In the meantime, I thought I'd post quickly (sort of quickly) on my new daily ritual: homemade iced coffee. I spend an embarrassing amount of money at coffee shops, but until recently I hadn't found a way to make acceptable iced vanilla coffee at home. I read about cold brewing in (I'm waiting for my friends to smile knowingly or laugh) Martha Stewart Living, and since I'd follow Martha into the ocean with rocks in my pockets, I thought I'd try it. It's not a Peet's iced latte, but it's very good even if you're a snob, and it costs a fraction of what Peet's does. Follow me into the rich, dark, delicious ocean:
I bought a French press for cold coffee. We tossed our old one in the move, and this one was on sale for $24. My friend Katie says you can do all this without one, but I like the ease of this.
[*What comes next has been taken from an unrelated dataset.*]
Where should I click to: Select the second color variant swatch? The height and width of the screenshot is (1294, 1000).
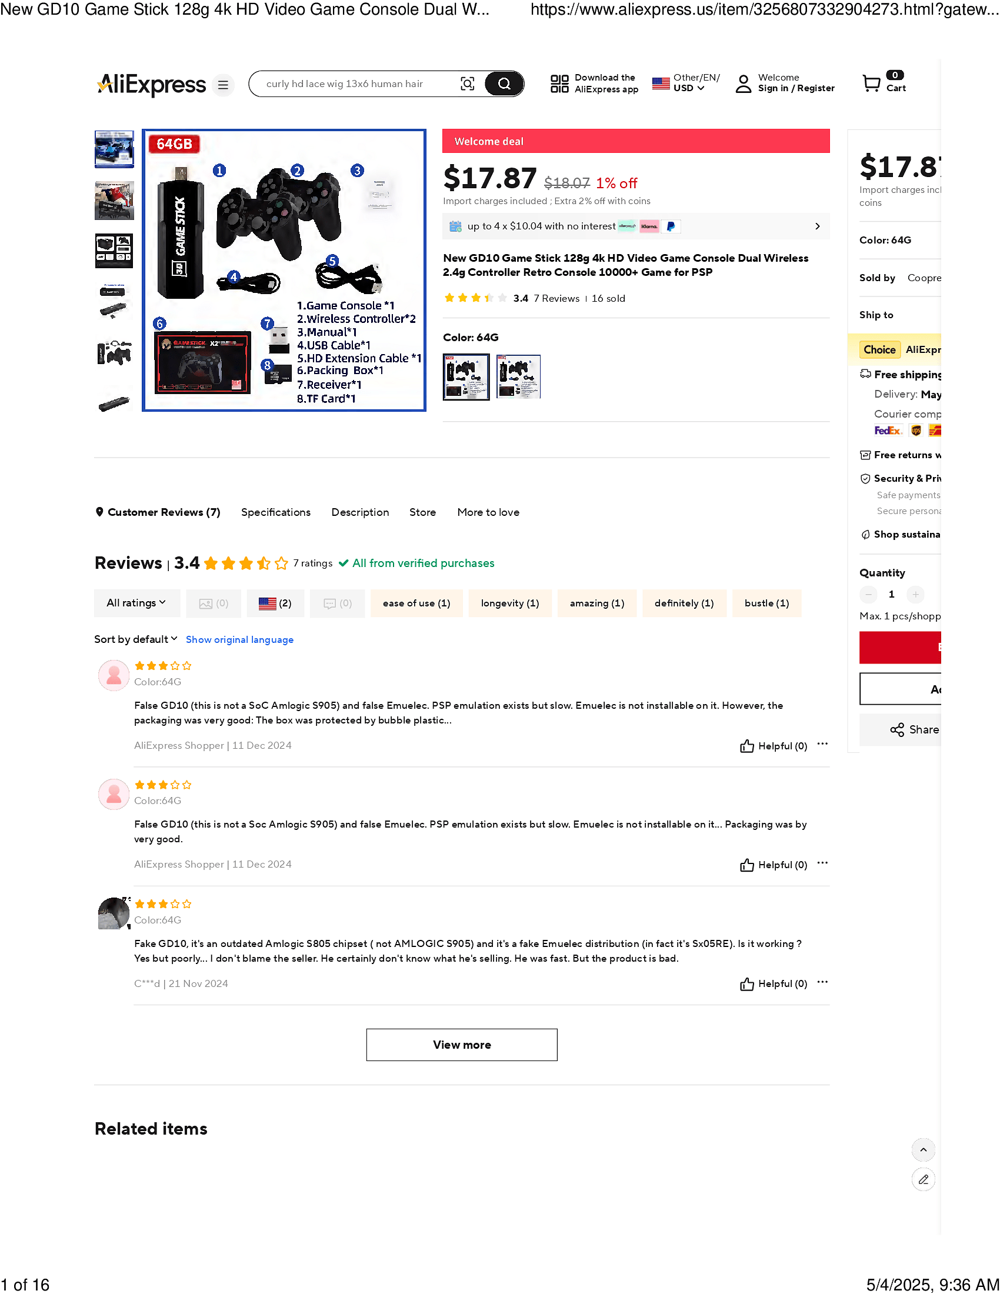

I got the syrup at Whole Foods (with a Groupon!) for $10, which is ridiculous, but it's organic, and $10 is still only two lattes. That's how I justify it. The coffee is Peet's New Guinea Highlands, and it ran me $8 for a half a pound, which makes a surprising amount of coffee, I have to say. I've been doing this for a week and getting two big iced coffees out of it each day, and I still have plenty left.
Start by filling the carafe with two cups of water. I marked two cups with a Sharpie, because if there are two things I hate, they're measuring and thinking.
I use an ice cream scoop for the grinds. Iced coffee needs really strong coffee, about doubly as strong as hot coffee. Here's a silly and inaccurate way to figure out how many scoops to use: Decide how many scoops of ice cream you'd want if you were having that, and then double it. I call those "poet measurements." If you want doctor measurements, like my husband usually does, then I would say two or three scoops per cup. It's a lot. But it's better than wasting your beans and your time by making weak coffee that leaves you with weird-tasting beige milk.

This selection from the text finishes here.